▶ _Text passage_:
Also add a personal/global config file for user-specific phrase preferences:

~/.config/flow/codex-intents.toml

Use this for personal language variants that should not live in repo config.

Daemon Responsibilities

codexd should own:

app-server lifecycle
repo session caches
runtime skill activation/deactivation
resolver execution
secure env lookups for active workflows
bounded prompt-context assembly
suggestion generation from telemetry/history
compatibility with existing f skills reload and f ai codex ... flows

It should not:

replace repo-specific executors like Forge
run opaque model-based routing in the hot path
inject large transcript summaries into every turn

Prompt Budget Policy

The runtime layer needs hard limits:

baseline repo guidance stays small
runtime additions must fit a bounded char/token budget
each resolved intent/reference should justify its own inclusion
unused runtime skills expire quickly

Budget policy should prefer:

structured resolver output
one tiny runtime skill
one short recovery summary
nothing else

Learning Loop

Inputs:

router telemetry
accepted/overridden task choices
resolver hits
successful tool invocations
session transcript mining

Outputs:

proposed alias additions
proposed resolver registrations
dead-skill cleanup suggestions
better default repo baselines

Approval model:

repo suggestions require explicit accept
personal suggestions can default to personal scope
org/shared suggestions should stay gated

Relationship To Forge

Forge should remain the Prom executor for Prom-specific workflows.

▶ _Explore the material_:
**1)** In the codexd design text, what path is given for the personal config file that holds user-specific phrase preferences?
**2)** Retype the part of the codexd design text that begins at the words "Also add a personal/global" and stops after the words "in repo config.".

▶ _Dataset_:

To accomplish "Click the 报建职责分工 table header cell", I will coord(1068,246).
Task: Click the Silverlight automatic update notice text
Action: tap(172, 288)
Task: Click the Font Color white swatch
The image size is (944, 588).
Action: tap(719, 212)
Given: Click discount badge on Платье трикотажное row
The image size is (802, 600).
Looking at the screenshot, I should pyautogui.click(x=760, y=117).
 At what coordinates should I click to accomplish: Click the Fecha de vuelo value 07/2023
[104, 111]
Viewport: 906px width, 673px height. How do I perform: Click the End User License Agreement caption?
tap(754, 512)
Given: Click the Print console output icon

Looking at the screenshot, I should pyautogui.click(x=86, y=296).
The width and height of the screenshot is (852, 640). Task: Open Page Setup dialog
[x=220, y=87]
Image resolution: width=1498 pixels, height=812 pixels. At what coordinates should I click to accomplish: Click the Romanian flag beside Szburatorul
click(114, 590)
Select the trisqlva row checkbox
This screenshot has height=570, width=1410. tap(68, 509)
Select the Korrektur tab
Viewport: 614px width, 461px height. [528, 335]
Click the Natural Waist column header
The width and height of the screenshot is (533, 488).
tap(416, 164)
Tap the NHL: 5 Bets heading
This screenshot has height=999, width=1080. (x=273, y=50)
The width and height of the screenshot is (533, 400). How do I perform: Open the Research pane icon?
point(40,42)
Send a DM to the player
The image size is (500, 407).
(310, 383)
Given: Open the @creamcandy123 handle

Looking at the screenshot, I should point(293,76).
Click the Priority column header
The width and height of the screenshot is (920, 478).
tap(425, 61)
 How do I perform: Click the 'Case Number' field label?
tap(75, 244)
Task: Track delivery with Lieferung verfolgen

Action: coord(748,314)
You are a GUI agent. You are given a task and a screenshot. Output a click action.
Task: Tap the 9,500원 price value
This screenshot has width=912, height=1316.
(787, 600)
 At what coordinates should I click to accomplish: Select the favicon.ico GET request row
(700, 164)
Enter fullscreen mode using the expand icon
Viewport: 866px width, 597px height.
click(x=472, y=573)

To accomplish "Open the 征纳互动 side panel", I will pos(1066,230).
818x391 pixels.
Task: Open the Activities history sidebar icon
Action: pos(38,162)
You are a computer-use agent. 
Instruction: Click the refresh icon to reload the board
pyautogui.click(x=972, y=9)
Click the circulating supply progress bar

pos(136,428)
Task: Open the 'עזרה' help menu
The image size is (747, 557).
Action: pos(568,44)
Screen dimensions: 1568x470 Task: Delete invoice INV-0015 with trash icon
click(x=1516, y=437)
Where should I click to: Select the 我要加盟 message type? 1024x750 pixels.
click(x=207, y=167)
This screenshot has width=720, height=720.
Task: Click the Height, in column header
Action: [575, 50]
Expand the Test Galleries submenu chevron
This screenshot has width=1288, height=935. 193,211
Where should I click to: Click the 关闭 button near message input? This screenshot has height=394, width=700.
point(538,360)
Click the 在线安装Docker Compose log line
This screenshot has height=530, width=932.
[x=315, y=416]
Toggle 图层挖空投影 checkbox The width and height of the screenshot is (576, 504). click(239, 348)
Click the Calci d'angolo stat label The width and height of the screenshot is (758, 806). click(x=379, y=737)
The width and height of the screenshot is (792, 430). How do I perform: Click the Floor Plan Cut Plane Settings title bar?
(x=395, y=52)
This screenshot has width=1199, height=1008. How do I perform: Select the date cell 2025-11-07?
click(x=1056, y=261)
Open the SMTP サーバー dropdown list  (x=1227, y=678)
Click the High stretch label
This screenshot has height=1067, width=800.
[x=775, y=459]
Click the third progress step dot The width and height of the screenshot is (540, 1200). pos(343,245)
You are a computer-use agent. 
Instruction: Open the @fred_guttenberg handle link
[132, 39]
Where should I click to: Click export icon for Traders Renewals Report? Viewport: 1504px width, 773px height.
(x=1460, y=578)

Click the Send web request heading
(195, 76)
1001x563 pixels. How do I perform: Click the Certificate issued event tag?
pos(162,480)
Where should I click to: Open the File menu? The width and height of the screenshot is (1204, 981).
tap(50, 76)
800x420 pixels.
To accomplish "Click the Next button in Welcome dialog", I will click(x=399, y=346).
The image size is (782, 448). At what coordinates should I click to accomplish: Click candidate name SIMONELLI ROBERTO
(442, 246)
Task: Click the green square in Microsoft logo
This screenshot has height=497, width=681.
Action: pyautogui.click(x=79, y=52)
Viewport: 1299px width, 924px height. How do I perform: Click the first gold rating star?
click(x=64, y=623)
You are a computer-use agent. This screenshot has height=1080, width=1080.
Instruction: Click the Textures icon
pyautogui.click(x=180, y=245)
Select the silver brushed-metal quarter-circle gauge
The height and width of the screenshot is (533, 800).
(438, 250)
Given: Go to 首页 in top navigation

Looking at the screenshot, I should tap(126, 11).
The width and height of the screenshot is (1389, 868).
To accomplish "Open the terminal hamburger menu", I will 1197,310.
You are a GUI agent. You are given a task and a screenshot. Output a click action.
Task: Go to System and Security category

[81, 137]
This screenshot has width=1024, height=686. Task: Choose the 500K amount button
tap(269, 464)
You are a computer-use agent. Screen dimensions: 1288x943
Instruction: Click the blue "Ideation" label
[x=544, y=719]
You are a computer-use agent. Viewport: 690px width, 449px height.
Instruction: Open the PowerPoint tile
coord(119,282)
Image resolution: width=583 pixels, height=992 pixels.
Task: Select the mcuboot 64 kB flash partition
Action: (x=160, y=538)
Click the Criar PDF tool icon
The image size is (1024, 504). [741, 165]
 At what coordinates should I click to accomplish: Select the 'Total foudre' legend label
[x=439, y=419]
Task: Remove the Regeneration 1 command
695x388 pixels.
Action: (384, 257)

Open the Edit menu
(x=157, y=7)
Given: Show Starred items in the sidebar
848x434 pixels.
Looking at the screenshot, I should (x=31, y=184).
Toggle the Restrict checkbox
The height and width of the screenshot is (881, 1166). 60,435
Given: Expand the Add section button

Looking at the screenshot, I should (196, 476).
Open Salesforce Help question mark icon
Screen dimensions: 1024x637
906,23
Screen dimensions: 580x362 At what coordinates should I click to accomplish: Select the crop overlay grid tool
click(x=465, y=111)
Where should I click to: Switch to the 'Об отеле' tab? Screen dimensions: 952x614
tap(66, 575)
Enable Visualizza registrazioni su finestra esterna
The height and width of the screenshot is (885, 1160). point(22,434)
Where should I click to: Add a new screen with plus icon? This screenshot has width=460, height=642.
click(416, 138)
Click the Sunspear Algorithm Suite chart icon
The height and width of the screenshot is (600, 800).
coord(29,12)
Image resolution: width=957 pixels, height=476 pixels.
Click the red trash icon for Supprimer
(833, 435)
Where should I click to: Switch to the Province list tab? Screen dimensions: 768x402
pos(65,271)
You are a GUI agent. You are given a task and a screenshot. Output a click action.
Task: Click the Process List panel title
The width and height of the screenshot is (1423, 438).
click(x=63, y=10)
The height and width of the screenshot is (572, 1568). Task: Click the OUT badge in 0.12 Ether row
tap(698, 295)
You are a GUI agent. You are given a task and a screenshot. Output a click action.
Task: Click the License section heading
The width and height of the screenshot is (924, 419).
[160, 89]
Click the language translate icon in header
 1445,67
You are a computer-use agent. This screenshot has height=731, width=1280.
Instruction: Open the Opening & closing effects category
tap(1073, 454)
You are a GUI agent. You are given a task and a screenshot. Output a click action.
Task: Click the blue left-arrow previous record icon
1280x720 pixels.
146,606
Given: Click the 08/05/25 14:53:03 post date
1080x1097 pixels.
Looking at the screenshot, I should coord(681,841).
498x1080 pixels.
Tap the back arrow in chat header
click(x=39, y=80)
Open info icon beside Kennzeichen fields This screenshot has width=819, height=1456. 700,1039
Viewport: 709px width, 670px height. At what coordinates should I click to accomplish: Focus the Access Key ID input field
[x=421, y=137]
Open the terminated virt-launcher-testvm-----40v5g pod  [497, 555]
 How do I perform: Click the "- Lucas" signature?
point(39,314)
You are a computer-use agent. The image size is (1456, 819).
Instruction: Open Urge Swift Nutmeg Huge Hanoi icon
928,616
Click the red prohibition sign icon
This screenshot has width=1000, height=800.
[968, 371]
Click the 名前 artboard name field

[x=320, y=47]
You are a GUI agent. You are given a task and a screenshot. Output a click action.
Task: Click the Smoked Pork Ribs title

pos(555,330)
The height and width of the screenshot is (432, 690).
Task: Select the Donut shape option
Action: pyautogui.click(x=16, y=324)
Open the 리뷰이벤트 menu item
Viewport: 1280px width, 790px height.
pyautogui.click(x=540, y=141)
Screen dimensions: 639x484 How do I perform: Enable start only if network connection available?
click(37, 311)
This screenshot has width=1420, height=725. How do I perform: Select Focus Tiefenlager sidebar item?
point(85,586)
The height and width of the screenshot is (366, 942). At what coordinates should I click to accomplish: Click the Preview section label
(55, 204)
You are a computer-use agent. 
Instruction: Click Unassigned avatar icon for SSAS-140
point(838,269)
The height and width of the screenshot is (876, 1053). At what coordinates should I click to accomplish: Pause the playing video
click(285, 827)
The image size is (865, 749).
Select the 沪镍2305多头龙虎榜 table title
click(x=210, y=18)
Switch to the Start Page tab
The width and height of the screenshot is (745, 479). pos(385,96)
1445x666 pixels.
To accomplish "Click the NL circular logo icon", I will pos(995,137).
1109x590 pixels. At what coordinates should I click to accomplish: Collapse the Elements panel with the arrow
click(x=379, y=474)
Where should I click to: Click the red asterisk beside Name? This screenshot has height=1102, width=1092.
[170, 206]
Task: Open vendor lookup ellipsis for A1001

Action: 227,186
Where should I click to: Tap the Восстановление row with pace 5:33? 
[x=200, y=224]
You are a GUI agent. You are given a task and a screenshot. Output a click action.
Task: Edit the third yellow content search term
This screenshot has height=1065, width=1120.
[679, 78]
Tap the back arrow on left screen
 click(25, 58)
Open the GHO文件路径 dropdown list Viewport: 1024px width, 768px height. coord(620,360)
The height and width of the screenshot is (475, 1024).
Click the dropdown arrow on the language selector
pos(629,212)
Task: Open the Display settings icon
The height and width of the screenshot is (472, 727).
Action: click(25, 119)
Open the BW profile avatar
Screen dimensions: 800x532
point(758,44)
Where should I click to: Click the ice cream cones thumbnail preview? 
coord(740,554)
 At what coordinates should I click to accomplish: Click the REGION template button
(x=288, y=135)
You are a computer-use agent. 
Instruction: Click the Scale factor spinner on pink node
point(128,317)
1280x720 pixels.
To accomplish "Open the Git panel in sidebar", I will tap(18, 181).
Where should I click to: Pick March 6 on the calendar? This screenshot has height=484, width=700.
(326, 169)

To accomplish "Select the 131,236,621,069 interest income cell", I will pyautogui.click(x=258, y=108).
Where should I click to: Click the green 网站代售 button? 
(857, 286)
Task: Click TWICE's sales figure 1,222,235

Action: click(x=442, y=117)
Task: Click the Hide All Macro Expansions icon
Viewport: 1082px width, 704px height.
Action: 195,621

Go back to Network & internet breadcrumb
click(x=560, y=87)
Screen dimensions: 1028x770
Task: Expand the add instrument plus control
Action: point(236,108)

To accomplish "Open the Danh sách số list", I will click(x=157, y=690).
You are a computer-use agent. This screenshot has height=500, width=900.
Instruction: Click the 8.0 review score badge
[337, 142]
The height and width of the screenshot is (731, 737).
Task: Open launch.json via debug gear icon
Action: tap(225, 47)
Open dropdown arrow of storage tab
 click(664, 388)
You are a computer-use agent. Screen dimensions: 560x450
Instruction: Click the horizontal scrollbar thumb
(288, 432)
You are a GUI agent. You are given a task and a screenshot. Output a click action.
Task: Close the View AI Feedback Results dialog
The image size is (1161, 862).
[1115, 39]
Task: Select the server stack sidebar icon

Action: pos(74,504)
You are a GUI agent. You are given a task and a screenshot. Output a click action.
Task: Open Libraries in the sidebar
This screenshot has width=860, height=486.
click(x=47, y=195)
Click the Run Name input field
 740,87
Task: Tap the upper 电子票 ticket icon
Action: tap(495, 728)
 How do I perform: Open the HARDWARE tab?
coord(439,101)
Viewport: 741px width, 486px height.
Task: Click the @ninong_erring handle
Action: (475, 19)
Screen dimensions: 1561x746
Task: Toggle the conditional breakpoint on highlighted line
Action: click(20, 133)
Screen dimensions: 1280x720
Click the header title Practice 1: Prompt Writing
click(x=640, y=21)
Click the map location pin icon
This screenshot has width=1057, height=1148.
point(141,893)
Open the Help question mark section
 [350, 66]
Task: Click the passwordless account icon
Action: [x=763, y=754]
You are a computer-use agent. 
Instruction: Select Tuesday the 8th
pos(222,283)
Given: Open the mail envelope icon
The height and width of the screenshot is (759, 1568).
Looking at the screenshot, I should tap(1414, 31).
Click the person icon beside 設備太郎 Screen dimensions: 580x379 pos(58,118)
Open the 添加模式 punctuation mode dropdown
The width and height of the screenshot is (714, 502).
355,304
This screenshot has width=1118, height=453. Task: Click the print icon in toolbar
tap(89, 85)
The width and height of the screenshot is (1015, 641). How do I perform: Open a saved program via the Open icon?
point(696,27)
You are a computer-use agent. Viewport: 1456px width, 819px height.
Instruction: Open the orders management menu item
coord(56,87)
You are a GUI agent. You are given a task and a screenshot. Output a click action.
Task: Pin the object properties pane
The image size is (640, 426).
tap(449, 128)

▶ _Expected outputs_:
**1)** ~/.config/flow/codex-intents.toml

**2)**
Also add a personal/global config file for user-specific phrase preferences:

~/.config/flow/codex-intents.toml

Use this for personal language variants that should not live in repo config.